Exercise requirements —
- 1) Print the part of the forum post on fine-tuning distilled Pegasus starting at "Error fine-tuning distilled" and ending at "models using run_seq2seq.py.".
- 2) Pick up the forum post on fine-tuning distilled Pegasus after its last line and write what follows.

Text to read —
----
Error fine-tuning distilled Pegasus with run_seq2seq.py

Hello,

This is my first post in the forum.

I have successfully fine-tuned t5-small and distilled bart models using run_seq2seq.py.

When I try to fine-tune sshleifer/distill-pegasus-xsum-16-8:

!python examples/seq2seq/run_seq2seq.py \
    --model_name_or_path $modelname \
    --do_train \
    --do_eval \
    --task summarization \
    --train_file $trainpath \
    --validation_file $valpath \
    --output_dir $modelsave \
    --overwrite_output_dir \
    --per_device_train_batch_size=1 \
    --per_device_eval_batch_size=1 \
    --predict_with_generate \
    --text_column ctext \
    --save_steps=100000 \
    --num_train_epochs=1 \
    --summary_column text

I get the following error:

5.27it/s]/opt/conda/conda-bld/pytorch_1603729138878/work/aten/src/ATen/native/cuda/Indexing.cu:658: indexSelectLargeIndex: block: [213,0,0], thread: [96,0,0] Assertion `srcIndex < srcSelectDimSize` failed.
/opt/conda/conda-bld/pytorch_1603729138878/work/aten/src/ATen/native/cuda/Indexing.cu:658: indexSelectLargeIndex: block: [213,0,0], thread: [97,0,0] Assertion `srcIndex < srcSelectDimSize` failed.
..................
----
Source material —
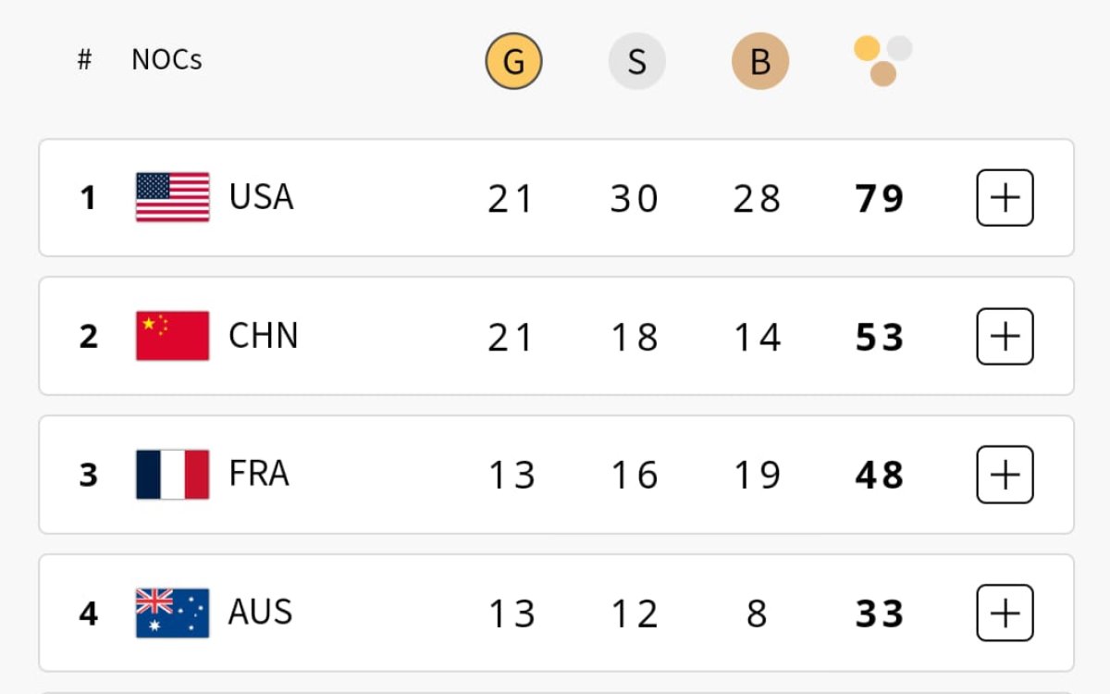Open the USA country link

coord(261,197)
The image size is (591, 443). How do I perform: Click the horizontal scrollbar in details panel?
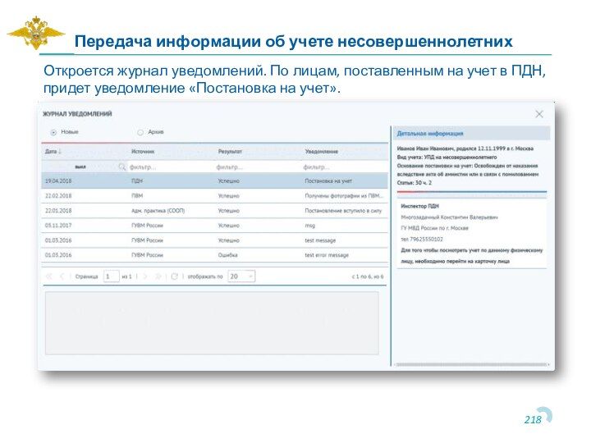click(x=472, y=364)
----
Outputs for the tasks —
- 1)
Error fine-tuning distilled Pegasus with run_seq2seq.py

Hello,

This is my first post in the forum.

I have successfully fine-tuned t5-small and distilled bart models using run_seq2seq.py.

- 2)
File "/kaggle/working/transformers/src/transformers/models/pegasus/modeling_pegasus.py", line 340, in forward
    if torch.isinf(hidden_states).any() or torch.isnan(hidden_states).any():
RuntimeError: CUDA error: device-side assert triggered
 14%|████▉                               | 3684/26890 [12:08<1:16:30,  5.05it/s]

I have tested with batches of size 1 and 2, and in both cases, the error is triggered at 14% of training steps.
The size of the training dataset is 26890 and the validation dataset 6720.
I tested the code in Google Colab and in Kaggle Kernels.

Has anyone successfully fine-tuned PEGASUS or a distilled version of PEGASUS using run_seq2seq.py? Which arguments did you use?

Thank you for your valuable time and help

Could you try to run the code on CPU? It usually helps to run the code on CPU when you have a CUDA error, to get a more informative error message.

I followed your suggestion and ran the code on CPU.

I got the following error:

…./trainer.py", line 1325, in compute_loss
    outputs = model(**inputs)
  File "/usr/local/lib/python3.6/dist-packages/torch/nn/modules/module.py", line 727, in _call_impl
    result = self.forward(*input, **kwargs)
 “.../modeling_pegasus.py", line 1260, in forward
    return_dict=return_dict,
…..
".../transformers/src/transformers/models/pegasus/modeling_pegasus.py", line 722, in forward
    embed_pos = self.embed_positions(input_shape)
  File "/usr/local/lib/python3.6/dist-packages/torch/nn/modules/module.py", line 727, in _call_impl
    result = self.forward(*input, **kwargs)
  File "/usr/local/lib/python3.6/dist-packages/torch/autograd/grad_mode.py", line 26, in decorate_context
    return func(*args, **kwargs)
  "..../transformers/models/pegasus/modeling_pegasus.py", line 138, in forward
    return super().forward(positions)
  File "/usr/local/lib/python3.6/dist-packages/torch/nn/modules/sparse.py", line 126, in forward
    self.norm_type, self.scale_grad_by_freq, self.sparse)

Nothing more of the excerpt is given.